Traber, the Ava Helen Pauling Professor at Oregon State’s Linus Pauling Institute, conducts research that focuses on the function of vitamin E in human health. She has developed ways to evaluate vitamin E status in people using stable isotopes and her work has shed light on key mechanisms for the regulation of vitamin E bioavailability, transport and antioxidant activity.
Discovered in 1922, vitamin E is required for preventing fetal reabsorption during pregnancy, though how this process works is not completely known. Traber’s work aims to clarify how vitamin E is metabolized, the impact of deficiency and adverse effects of excess vitamin E.
Traber developed, in collaboration with the Robyn Tanguay group at OSU’s Sinnhuber Aquatic Research Laboratory, a vitamin E deficient zebrafish embryo model that showed vitamin E is critical for forming the brain and spinal cord.
She has also come up with novel ways to measure absorption, pharmacokinetics and bioavailability of vitamin E in humans using mass spectrometry.

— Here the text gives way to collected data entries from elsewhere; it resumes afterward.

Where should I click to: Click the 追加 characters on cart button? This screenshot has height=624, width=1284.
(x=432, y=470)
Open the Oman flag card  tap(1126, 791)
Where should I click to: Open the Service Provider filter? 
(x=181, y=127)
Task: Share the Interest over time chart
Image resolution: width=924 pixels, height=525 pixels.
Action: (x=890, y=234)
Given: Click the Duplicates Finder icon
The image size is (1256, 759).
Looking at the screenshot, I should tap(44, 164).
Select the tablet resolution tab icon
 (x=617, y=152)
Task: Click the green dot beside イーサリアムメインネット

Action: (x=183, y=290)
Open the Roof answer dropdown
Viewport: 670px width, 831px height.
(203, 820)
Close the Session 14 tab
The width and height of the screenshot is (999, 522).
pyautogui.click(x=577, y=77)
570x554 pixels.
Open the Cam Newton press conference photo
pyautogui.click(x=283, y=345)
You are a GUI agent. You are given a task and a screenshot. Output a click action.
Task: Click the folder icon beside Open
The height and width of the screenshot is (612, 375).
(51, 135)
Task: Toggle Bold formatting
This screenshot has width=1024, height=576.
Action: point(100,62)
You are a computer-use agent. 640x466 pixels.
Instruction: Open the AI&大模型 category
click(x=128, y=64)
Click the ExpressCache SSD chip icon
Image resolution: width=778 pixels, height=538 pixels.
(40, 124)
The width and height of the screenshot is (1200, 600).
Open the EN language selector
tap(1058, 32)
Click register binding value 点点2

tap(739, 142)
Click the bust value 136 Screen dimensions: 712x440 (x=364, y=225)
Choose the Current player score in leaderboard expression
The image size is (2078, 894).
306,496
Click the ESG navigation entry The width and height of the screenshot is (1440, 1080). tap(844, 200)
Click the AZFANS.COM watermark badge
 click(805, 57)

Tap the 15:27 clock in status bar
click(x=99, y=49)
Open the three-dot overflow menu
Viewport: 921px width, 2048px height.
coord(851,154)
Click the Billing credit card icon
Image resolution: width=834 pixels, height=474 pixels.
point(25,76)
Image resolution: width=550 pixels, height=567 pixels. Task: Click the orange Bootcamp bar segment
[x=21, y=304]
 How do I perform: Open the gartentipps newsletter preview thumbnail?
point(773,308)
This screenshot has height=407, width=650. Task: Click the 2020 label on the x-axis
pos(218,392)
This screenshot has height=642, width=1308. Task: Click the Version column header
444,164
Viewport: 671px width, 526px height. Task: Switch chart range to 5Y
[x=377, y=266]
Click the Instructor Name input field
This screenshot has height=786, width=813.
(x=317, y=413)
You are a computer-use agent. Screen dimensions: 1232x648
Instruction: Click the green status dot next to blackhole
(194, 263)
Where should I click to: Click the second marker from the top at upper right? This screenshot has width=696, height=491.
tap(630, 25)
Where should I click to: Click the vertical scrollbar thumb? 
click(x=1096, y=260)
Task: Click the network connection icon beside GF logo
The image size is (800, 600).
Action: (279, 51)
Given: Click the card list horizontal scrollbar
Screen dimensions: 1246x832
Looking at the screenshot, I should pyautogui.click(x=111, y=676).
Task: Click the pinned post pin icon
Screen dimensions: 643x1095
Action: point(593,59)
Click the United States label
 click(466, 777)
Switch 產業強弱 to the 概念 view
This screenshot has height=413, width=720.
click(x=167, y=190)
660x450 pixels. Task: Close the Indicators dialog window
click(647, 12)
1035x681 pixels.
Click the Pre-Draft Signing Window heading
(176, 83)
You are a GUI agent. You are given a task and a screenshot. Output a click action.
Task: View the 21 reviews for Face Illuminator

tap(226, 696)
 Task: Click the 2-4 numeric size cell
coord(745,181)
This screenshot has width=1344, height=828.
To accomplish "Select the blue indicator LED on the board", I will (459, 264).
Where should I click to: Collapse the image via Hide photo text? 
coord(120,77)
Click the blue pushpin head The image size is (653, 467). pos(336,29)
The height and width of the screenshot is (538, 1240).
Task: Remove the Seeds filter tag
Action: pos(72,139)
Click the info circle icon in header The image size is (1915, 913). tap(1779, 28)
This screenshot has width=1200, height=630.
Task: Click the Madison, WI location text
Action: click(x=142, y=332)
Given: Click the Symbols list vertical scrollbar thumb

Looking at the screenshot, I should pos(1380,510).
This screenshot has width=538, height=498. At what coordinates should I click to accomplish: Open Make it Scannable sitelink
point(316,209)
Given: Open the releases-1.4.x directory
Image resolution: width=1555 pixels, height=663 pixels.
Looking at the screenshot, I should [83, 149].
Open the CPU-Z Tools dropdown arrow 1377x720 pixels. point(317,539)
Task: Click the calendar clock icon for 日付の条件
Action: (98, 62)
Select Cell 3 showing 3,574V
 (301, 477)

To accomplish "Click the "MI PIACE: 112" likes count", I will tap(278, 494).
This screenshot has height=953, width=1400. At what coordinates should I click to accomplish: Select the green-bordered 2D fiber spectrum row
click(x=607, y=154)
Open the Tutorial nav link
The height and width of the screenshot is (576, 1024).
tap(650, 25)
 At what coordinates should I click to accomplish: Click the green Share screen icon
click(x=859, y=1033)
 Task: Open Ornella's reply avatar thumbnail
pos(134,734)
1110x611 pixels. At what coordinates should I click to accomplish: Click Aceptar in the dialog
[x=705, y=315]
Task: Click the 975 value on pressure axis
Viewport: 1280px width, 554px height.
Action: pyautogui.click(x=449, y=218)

Traber, regarded as a global expert on the vitamin, has published more than 200 peer-reviewed papers and more than 100 book chapters and invited reviews. Earlier this year, she was named a fellow by the American Society for Nutrition Foundation.
Traber was a member of the National Academy of Science Institute of Medicine panel that published the daily recommended intake report in 2000 on vitamin C, vitamin E, selenium and the carotenoids, is on the editorial board of the Journal of Nutrition and has been a principal investigator on various National Institutes of Health and U.S. Department of Agriculture-sponsored research projects.
She received undergraduate and graduate degrees in nutrition from the University of California, Berkeley, and has been at OSU since 1998.